Set down the whole listing below exactly, without pictures.

▶ _INFORMATION PROVIDED_:
-- Opening Marker --

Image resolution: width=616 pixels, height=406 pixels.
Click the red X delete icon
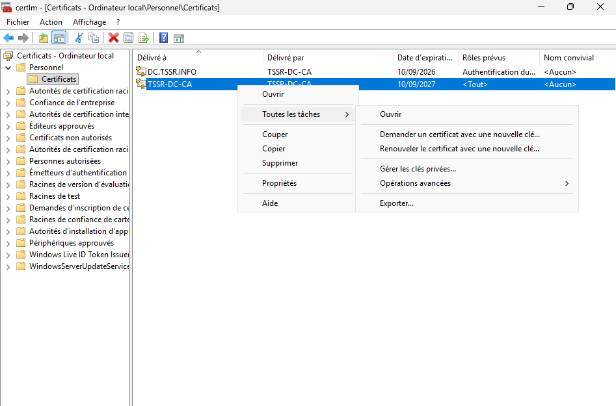pos(114,38)
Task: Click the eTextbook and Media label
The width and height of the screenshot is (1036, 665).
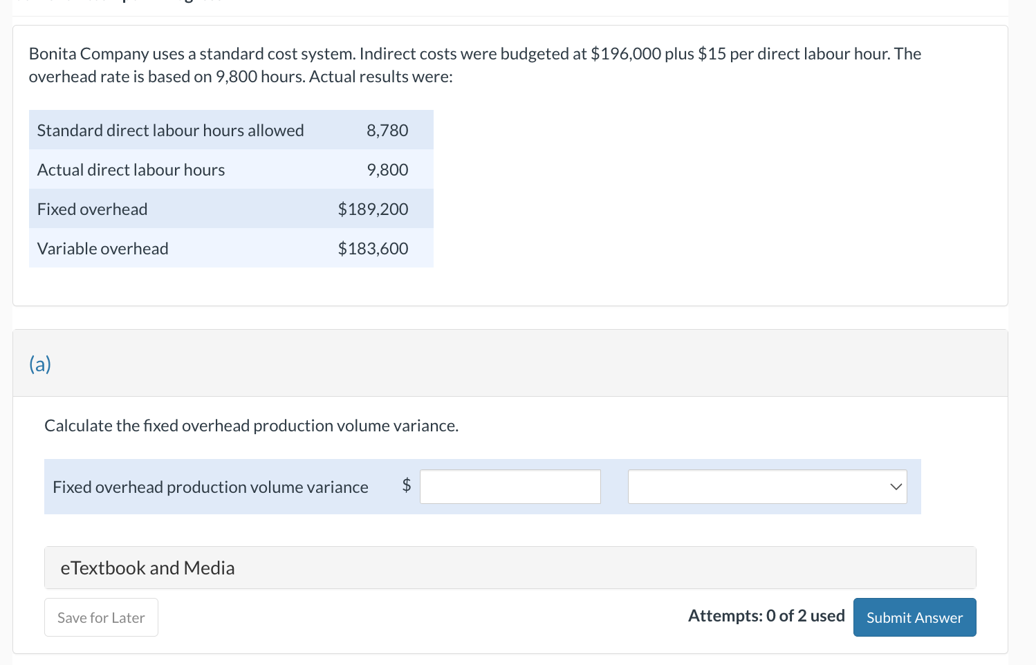Action: click(147, 568)
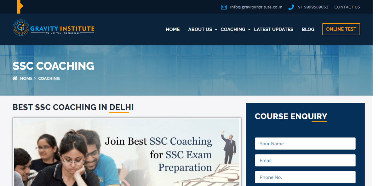Click the Online Test button
The image size is (378, 186).
[341, 29]
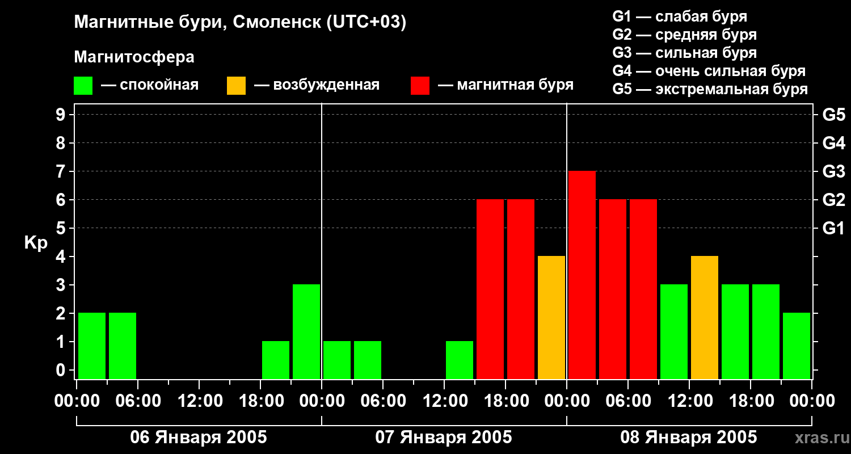Click the orange bar on 08 Января midday
This screenshot has width=851, height=454.
point(705,317)
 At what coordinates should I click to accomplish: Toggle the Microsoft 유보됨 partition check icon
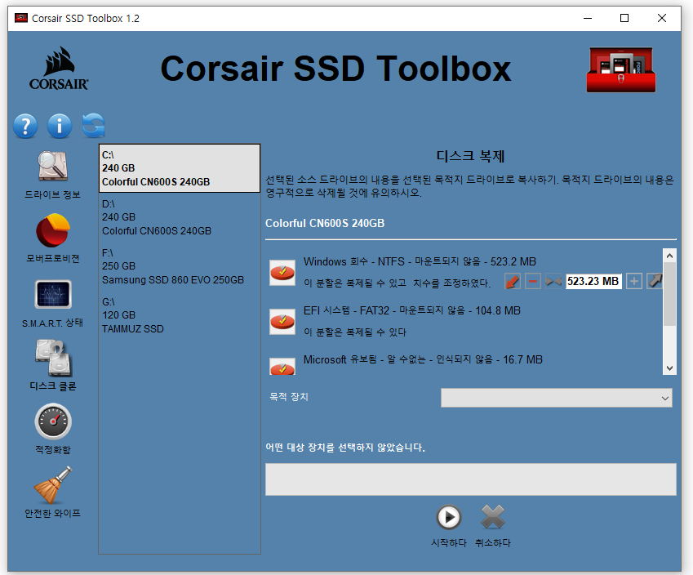(282, 367)
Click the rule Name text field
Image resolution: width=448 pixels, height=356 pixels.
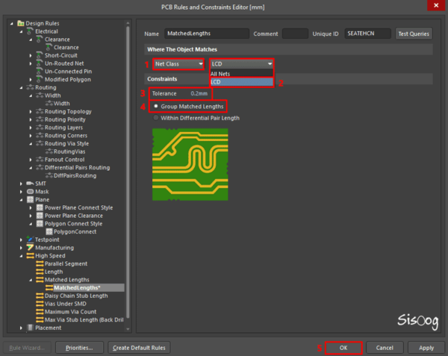pos(206,34)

-- Closing Marker --

▶ _SOLUTION TO THE EXERCISE_:
Image resolution: width=616 pixels, height=406 pixels.
Click the red X delete icon
pos(114,38)
Task: Click the eTextbook and Media label
The width and height of the screenshot is (1036, 665).
Action: click(147, 568)
Click the Online Test button
The image size is (378, 186).
[341, 29]
Click the orange bar on 08 Января midday
This screenshot has width=851, height=454.
point(705,317)
 At what coordinates should I click to accomplish: Toggle the Microsoft 유보됨 partition check icon
(282, 367)
Click the rule Name text field
Image resolution: width=448 pixels, height=356 pixels.
pos(206,34)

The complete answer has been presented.